Abstract:
This study investigates the performance of four widely used Convolutional Neural
Networks (CNNs) MobileNetV2, InceptionV3, VGG16 and ResNet50 for disease
classification tasks, leveraging transfer learning techniques. The analysis focuses on
evaluating and comparing the accuracy of these models during both training and testing
phases. MobileNetV2 demonstrated slightly lower performance, achieving 95.26% in
training and 95.00%, InceptionV3, although effective, showed the lowest accuracy among
the models, with training and test accuracies of 93.43% and 93.00%, VGG16 closely
followed, with training and test accuracies of 98.78% and 98.00% and in testing ResNet50
emerged as the top-performing model, achieving the highest training accuracy of 99.24%
and test accuracy of 99.00% respectively.
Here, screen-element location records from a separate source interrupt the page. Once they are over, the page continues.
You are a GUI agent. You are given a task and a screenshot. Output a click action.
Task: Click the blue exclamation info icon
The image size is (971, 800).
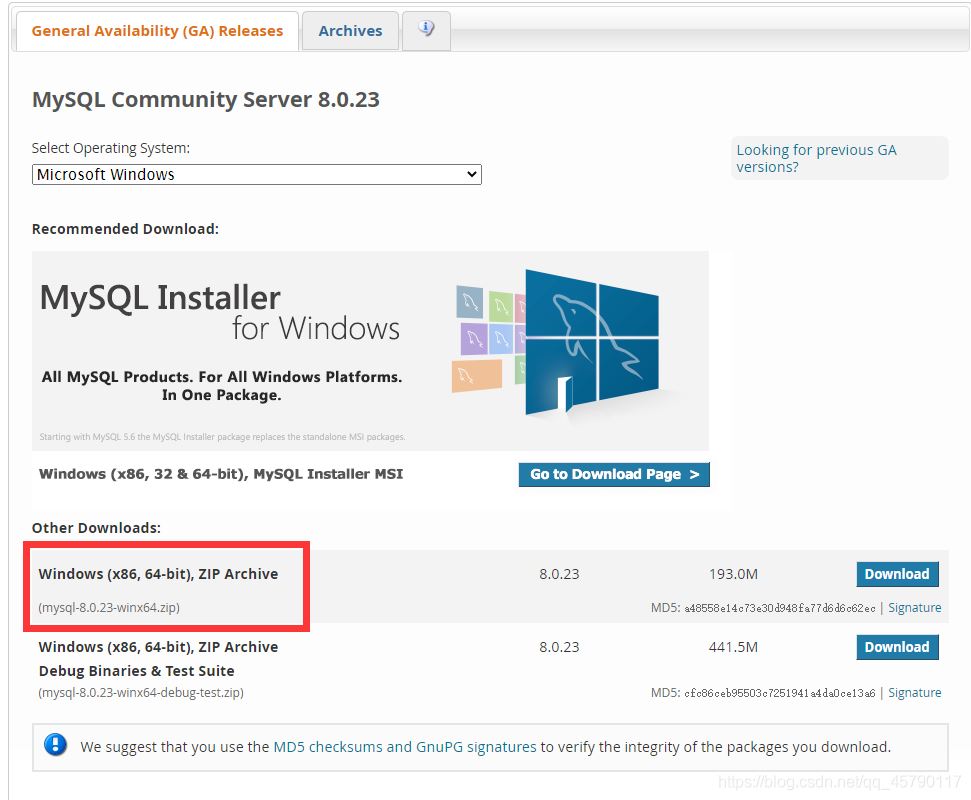(x=56, y=745)

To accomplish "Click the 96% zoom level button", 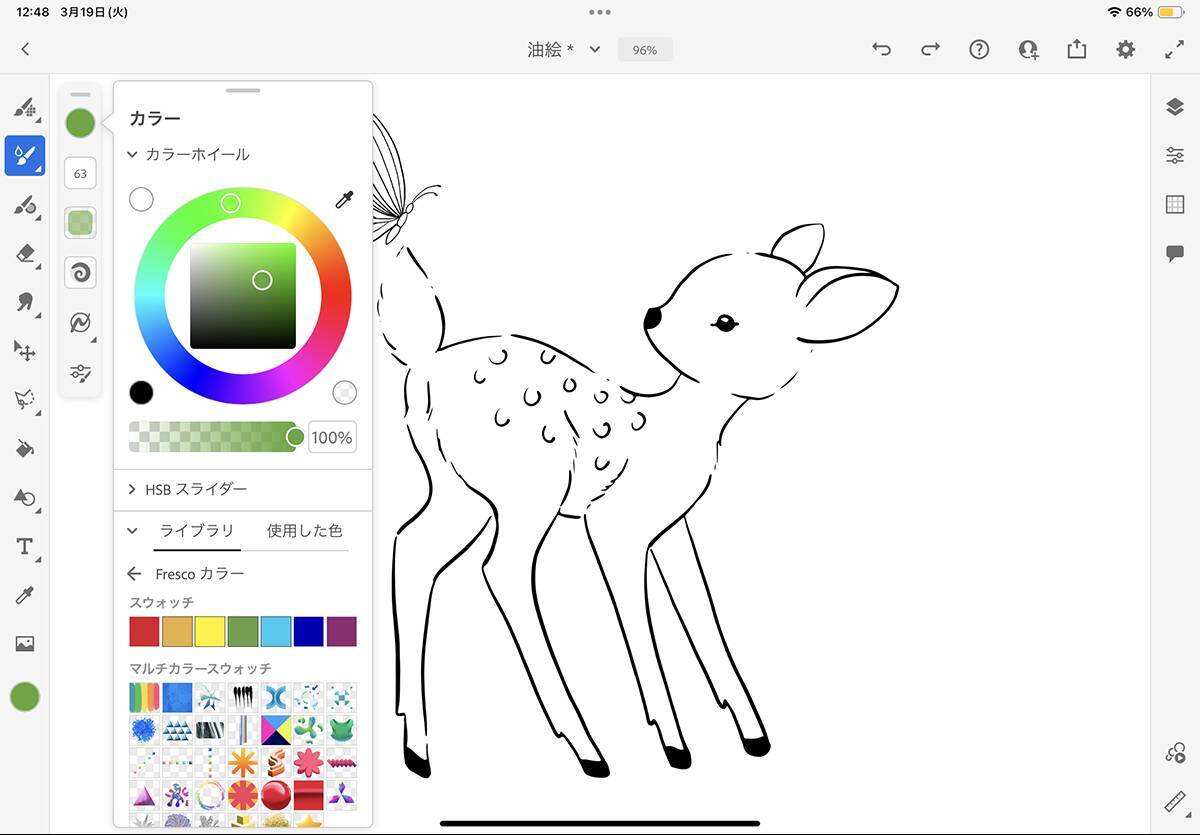I will tap(644, 49).
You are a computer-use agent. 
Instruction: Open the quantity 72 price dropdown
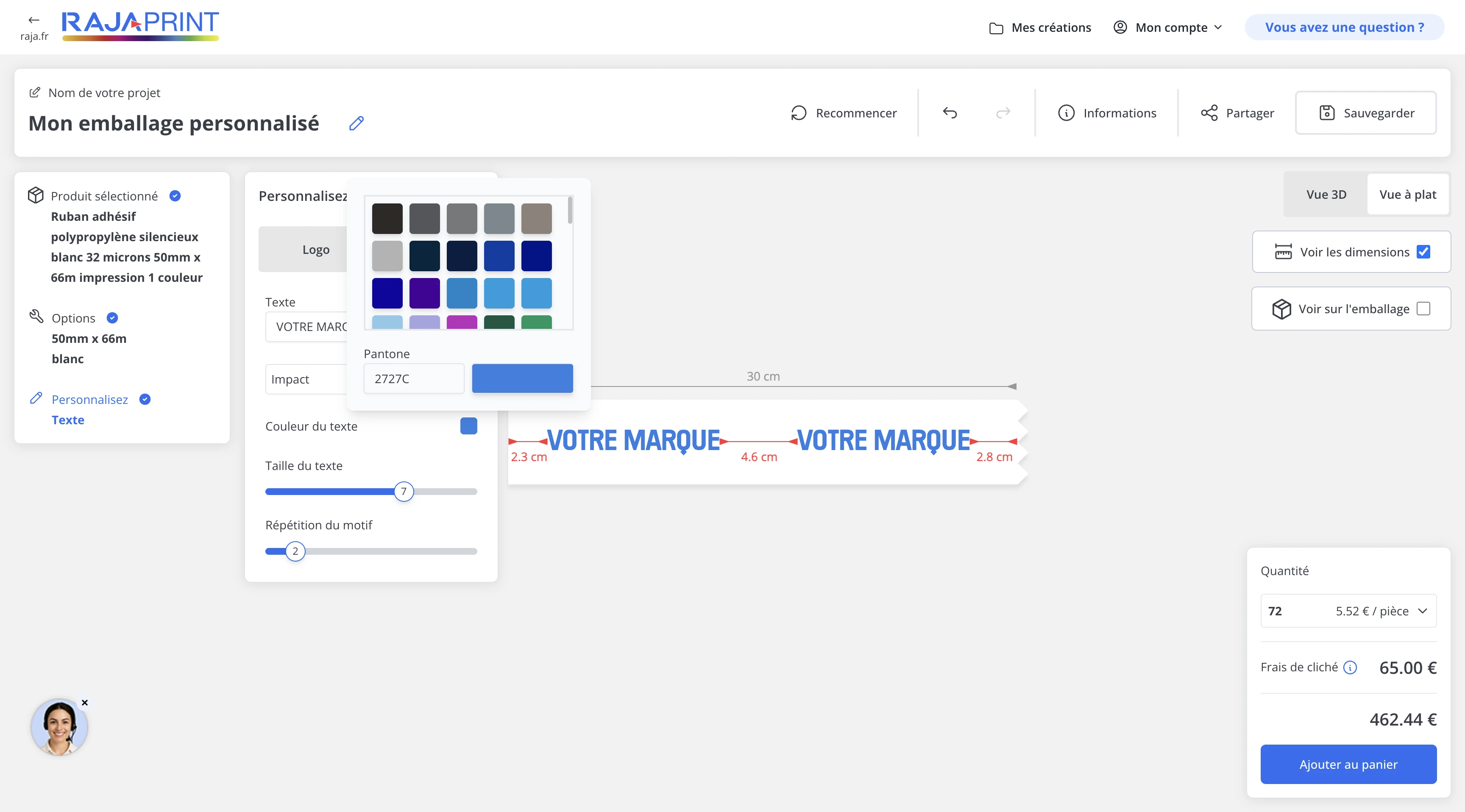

Reflecting its efficiency but limited capacity in
comparison to the top models. respectively. These findings highlight the critical role of
model selection in achieving high-performance disease classification and emphasize the
suitability of ResNet50 and VGG16 for such tasks. Furthermore, the study underscores the
potential of transfer learning to enhance the efficiency of CNNs in medical imaging
applications, while also identifying opportunities for further optimization and fine-tuning
of these architectures to improve their performance in specific use cases.